## [Tujuan tugas]
Tambahkan 27 pada setiap angka koordinat, lalu tulis ulang semua baris, mulai dari baris yang memuat "Viewport: 500px width, 378px" dan berakhir pada baris yang memuat "Action: click(x=240, y=1200)".

## [Informasi yang diberikan]
☆ ☆ ☆ ☆
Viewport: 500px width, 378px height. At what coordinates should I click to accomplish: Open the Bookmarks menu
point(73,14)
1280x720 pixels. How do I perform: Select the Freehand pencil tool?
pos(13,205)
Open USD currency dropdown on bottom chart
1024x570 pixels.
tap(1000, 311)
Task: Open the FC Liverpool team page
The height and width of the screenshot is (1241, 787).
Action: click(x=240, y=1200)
☆ ☆ ☆ ☆
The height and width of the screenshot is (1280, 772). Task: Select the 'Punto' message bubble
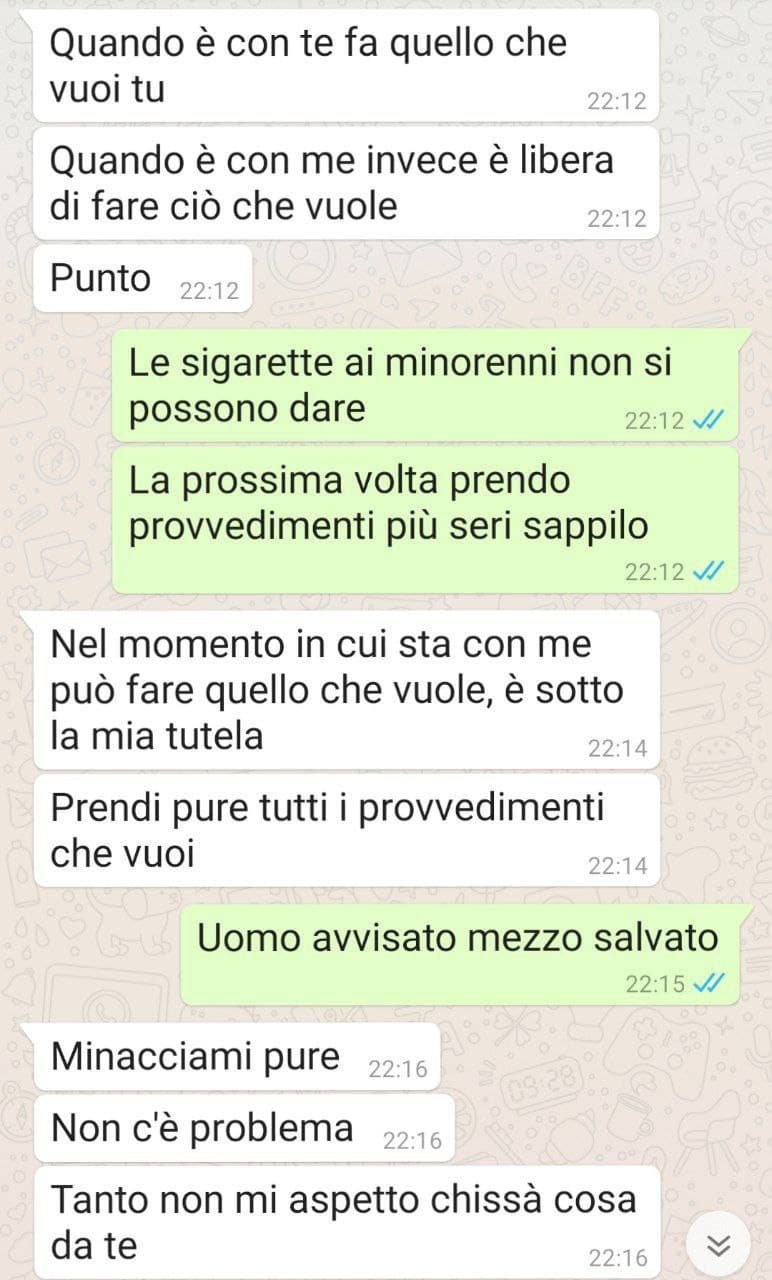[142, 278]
☆ ☆ ☆ ☆
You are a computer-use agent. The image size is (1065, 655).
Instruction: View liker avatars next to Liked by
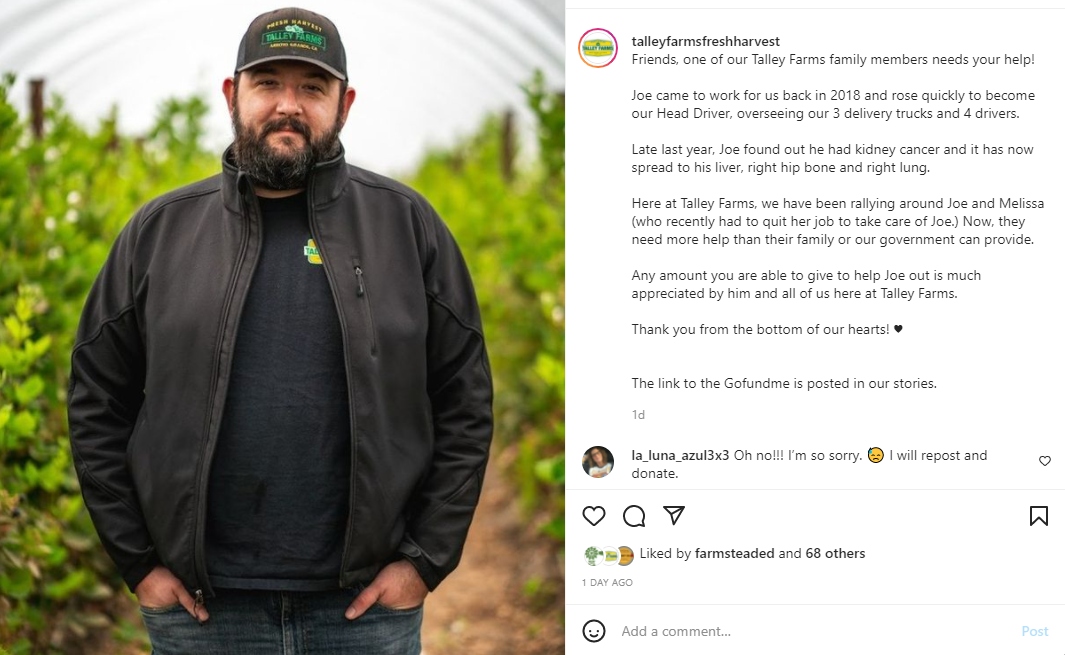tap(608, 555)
☆ ☆ ☆ ☆
## [Hasil]
Viewport: 500px width, 378px height. At what coordinates should I click to accomplish: Open the Bookmarks menu
point(100,41)
1280x720 pixels. How do I perform: Select the Freehand pencil tool?
pos(40,232)
Open USD currency dropdown on bottom chart
1024x570 pixels.
tap(1027, 338)
Task: Open the FC Liverpool team page
The height and width of the screenshot is (1241, 787).
Action: click(x=267, y=1227)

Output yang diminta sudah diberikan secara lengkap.